## What needs to be done
Please copy exactly the lines that begin with the one containing "Task: Click the Save as Flow button" and end with the last line of the entries.

## Extracted entries
+++

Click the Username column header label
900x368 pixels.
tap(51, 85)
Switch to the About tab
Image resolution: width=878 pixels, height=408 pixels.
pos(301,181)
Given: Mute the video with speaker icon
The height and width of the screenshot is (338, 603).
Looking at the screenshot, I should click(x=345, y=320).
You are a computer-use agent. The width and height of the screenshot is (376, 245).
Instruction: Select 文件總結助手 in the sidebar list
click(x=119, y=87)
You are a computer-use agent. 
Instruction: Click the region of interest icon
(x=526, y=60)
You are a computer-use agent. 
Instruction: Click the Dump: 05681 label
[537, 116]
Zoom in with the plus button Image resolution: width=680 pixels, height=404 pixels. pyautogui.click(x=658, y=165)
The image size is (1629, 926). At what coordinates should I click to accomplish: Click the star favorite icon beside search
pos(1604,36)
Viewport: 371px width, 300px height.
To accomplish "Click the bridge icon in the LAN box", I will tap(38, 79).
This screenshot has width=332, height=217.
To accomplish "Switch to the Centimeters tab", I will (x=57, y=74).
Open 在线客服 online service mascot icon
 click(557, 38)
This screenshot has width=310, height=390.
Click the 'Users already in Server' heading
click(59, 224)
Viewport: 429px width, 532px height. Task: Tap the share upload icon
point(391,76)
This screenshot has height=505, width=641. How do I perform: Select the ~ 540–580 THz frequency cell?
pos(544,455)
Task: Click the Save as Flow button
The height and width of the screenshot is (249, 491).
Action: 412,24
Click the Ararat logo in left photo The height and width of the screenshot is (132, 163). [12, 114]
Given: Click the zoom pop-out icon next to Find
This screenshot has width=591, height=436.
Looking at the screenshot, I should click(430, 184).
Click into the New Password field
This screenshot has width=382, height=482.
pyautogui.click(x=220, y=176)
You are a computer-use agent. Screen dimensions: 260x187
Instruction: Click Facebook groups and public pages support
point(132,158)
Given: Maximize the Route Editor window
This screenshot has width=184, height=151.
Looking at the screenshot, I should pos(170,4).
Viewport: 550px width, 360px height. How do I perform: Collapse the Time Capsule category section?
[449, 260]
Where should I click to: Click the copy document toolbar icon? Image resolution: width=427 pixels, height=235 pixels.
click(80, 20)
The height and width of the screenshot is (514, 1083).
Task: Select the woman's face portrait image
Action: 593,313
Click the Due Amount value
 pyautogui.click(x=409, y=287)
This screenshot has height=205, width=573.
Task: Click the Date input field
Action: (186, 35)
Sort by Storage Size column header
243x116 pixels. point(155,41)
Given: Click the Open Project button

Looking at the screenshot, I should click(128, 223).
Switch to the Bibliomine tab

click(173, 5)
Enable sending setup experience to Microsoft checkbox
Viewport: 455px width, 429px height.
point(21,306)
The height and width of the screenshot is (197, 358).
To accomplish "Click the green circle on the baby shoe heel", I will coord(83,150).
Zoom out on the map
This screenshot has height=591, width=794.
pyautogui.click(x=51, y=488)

+++

## Task answer
Task: Click the Save as Flow button
The height and width of the screenshot is (249, 491).
Action: 412,24
Click the Ararat logo in left photo The height and width of the screenshot is (132, 163). [12, 114]
Given: Click the zoom pop-out icon next to Find
This screenshot has width=591, height=436.
Looking at the screenshot, I should click(430, 184).
Click into the New Password field
This screenshot has width=382, height=482.
pyautogui.click(x=220, y=176)
You are a computer-use agent. Screen dimensions: 260x187
Instruction: Click Facebook groups and public pages support
point(132,158)
Given: Maximize the Route Editor window
This screenshot has width=184, height=151.
Looking at the screenshot, I should pos(170,4).
Viewport: 550px width, 360px height. How do I perform: Collapse the Time Capsule category section?
[449, 260]
Where should I click to: Click the copy document toolbar icon? Image resolution: width=427 pixels, height=235 pixels.
click(80, 20)
The height and width of the screenshot is (514, 1083).
Task: Select the woman's face portrait image
Action: 593,313
Click the Due Amount value
 pyautogui.click(x=409, y=287)
This screenshot has height=205, width=573.
Task: Click the Date input field
Action: (186, 35)
Sort by Storage Size column header
243x116 pixels. point(155,41)
Given: Click the Open Project button

Looking at the screenshot, I should click(128, 223).
Switch to the Bibliomine tab

click(173, 5)
Enable sending setup experience to Microsoft checkbox
Viewport: 455px width, 429px height.
point(21,306)
The height and width of the screenshot is (197, 358).
To accomplish "Click the green circle on the baby shoe heel", I will coord(83,150).
Zoom out on the map
This screenshot has height=591, width=794.
pyautogui.click(x=51, y=488)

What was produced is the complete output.